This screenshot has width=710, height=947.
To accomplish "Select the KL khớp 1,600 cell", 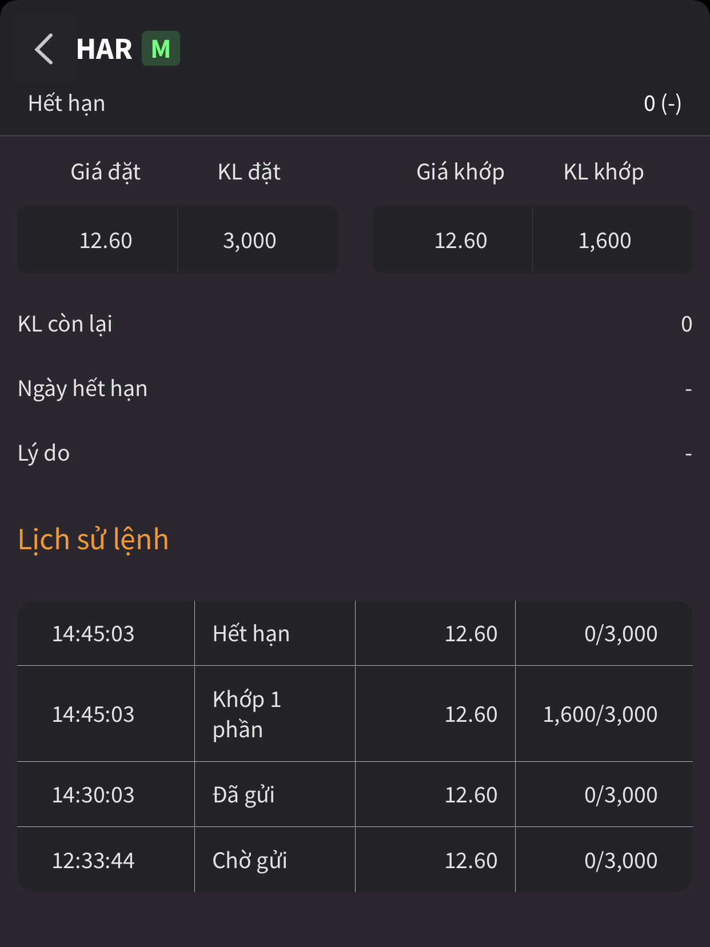I will point(605,240).
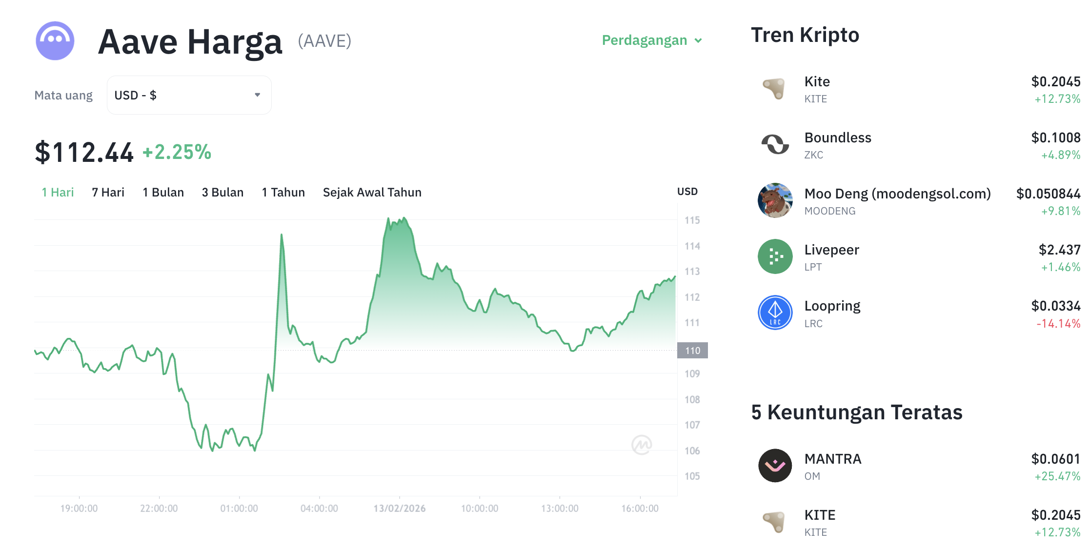The height and width of the screenshot is (549, 1089).
Task: Click the Livepeer LPT icon
Action: (775, 256)
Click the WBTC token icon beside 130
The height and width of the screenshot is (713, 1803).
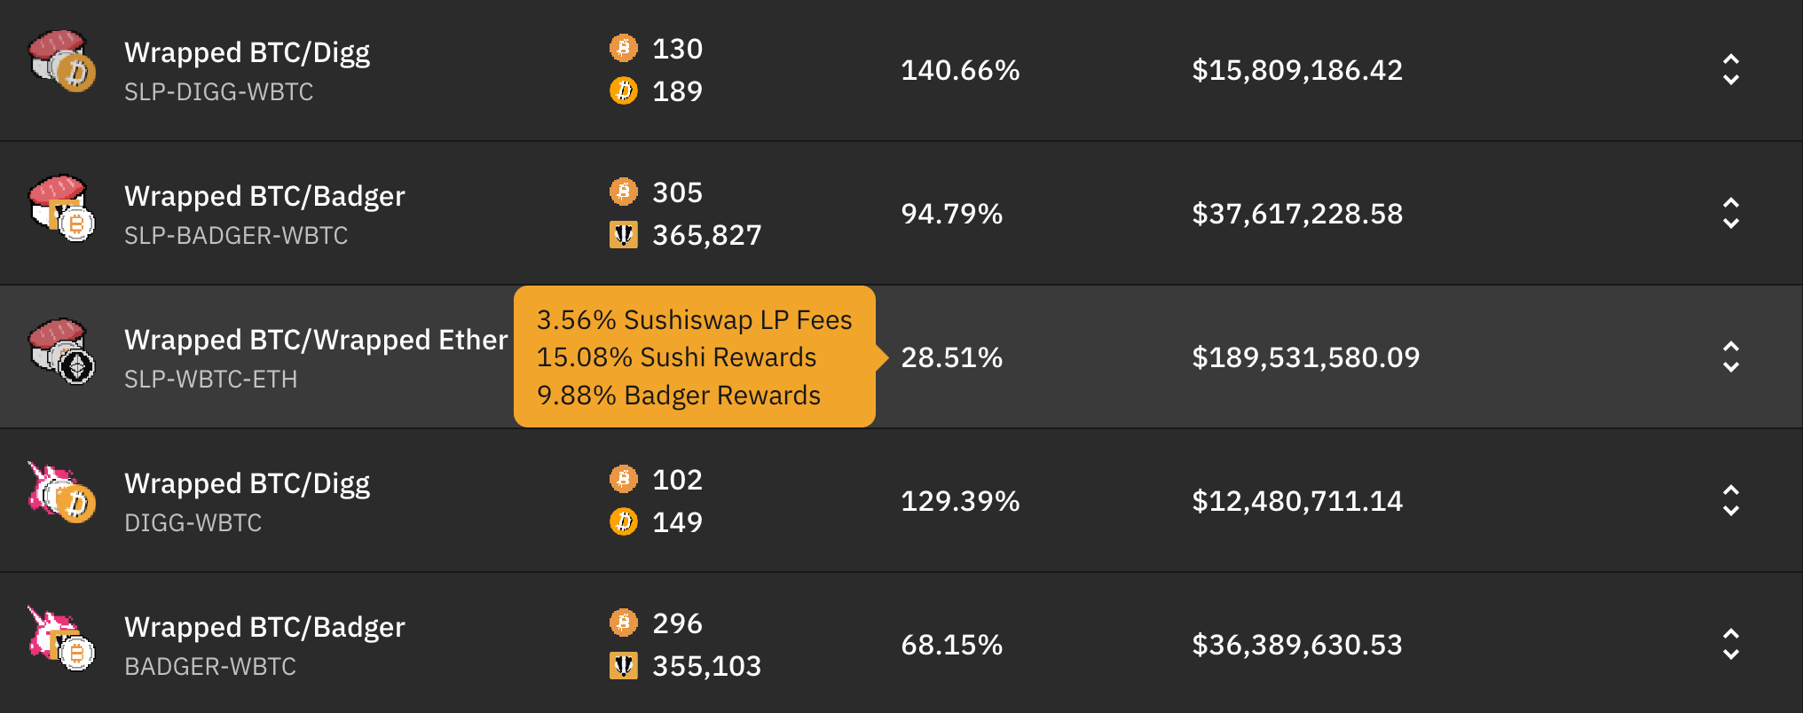624,48
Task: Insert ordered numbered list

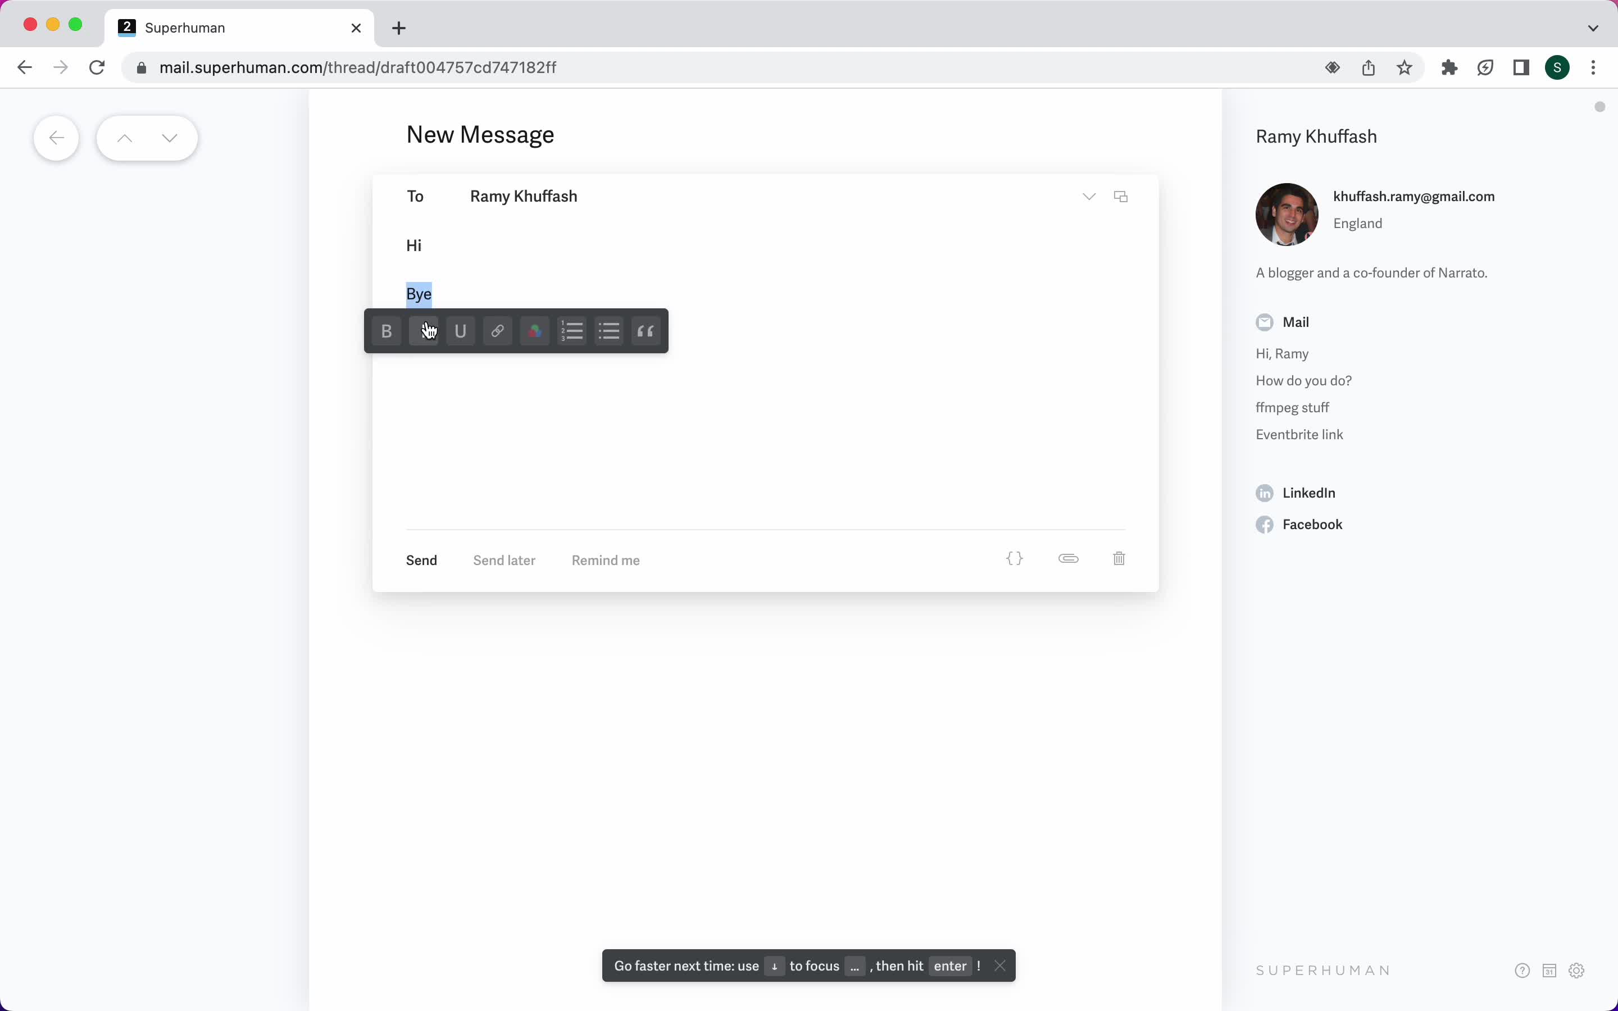Action: (x=571, y=331)
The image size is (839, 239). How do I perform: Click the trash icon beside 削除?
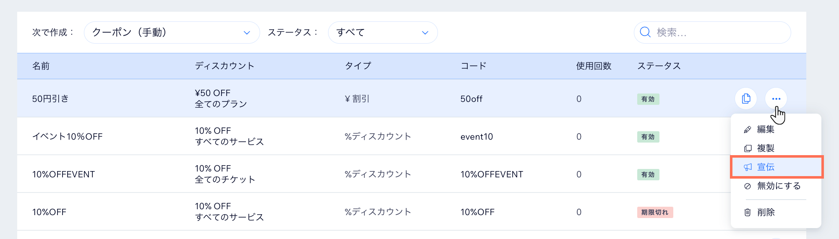point(748,213)
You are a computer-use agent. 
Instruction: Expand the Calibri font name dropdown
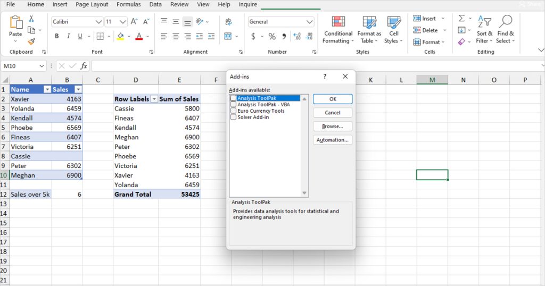tap(98, 22)
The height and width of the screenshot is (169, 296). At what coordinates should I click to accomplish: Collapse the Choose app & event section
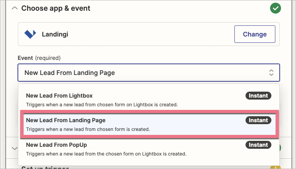(x=14, y=8)
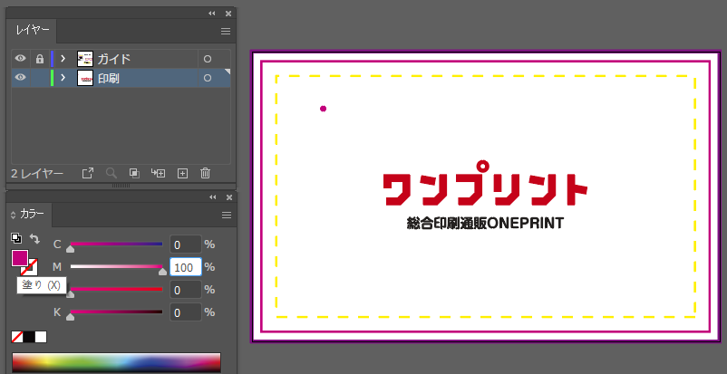
Task: Hide the ガイド layer using eye icon
Action: [x=20, y=58]
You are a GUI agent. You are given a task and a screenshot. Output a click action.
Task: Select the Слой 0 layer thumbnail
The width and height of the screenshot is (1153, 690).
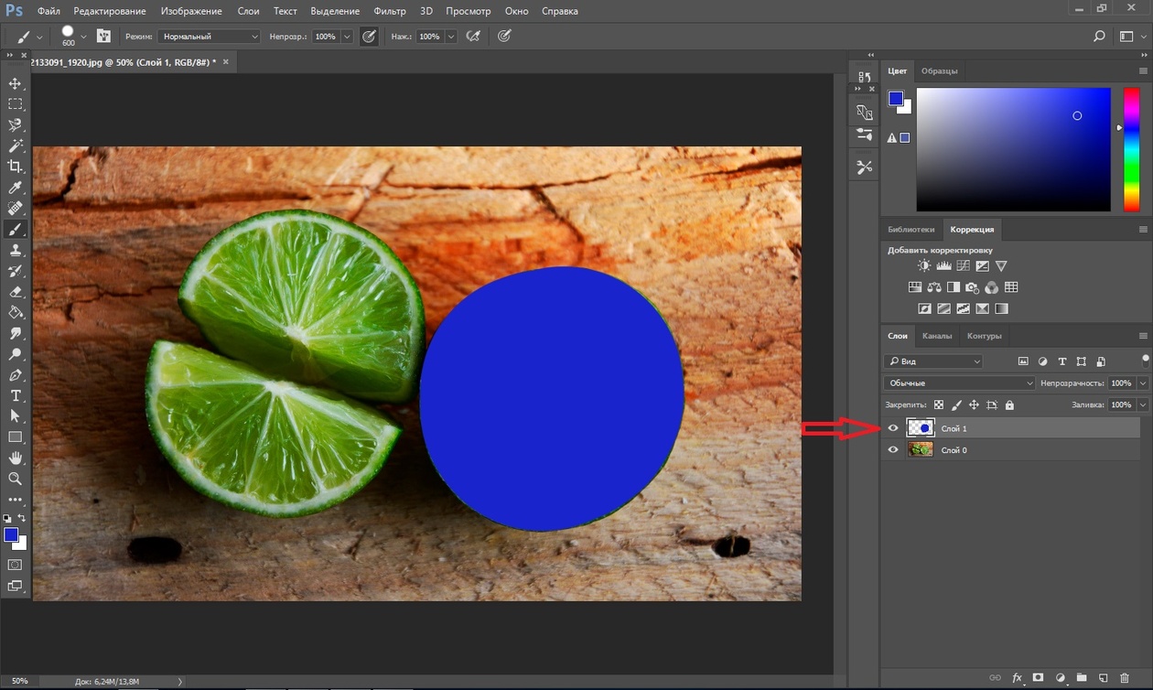tap(920, 450)
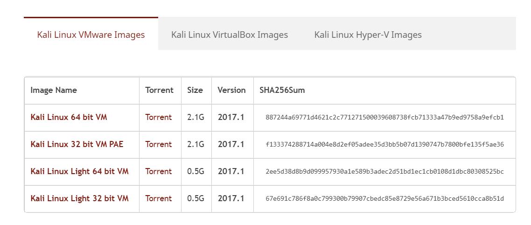Click the Version column header

[x=231, y=90]
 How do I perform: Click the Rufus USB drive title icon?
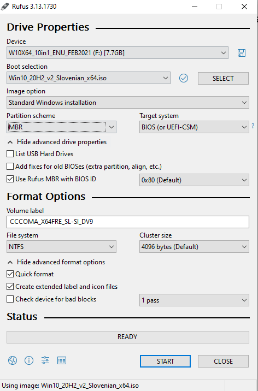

◇ ◇ ◇ ◇ ◇ ◇ ◇

Action item – The lines from the one containing "The height and width of the screenshot is (713, 1803)." to the end of the material must be output exactly, both ends included; no picture may appear.

Answer to the exercise –
The height and width of the screenshot is (713, 1803).
624,48
Task: Insert ordered numbered list

Action: (x=571, y=331)
The image size is (839, 239). How do I perform: Click the trash icon beside 削除?
point(748,213)
You are a computer-use agent. 
Instruction: Expand the Calibri font name dropdown
tap(98, 22)
The height and width of the screenshot is (169, 296). At what coordinates should I click to accomplish: Collapse the Choose app & event section
(x=14, y=8)
Task: Hide the ガイド layer using eye icon
Action: [x=20, y=58]
You are a GUI agent. You are given a task and a screenshot. Output a click action.
Task: Select the Слой 0 layer thumbnail
The width and height of the screenshot is (1153, 690).
tap(920, 450)
Click the Version column header

[x=231, y=90]
 How do I perform: Click the Rufus USB drive title icon?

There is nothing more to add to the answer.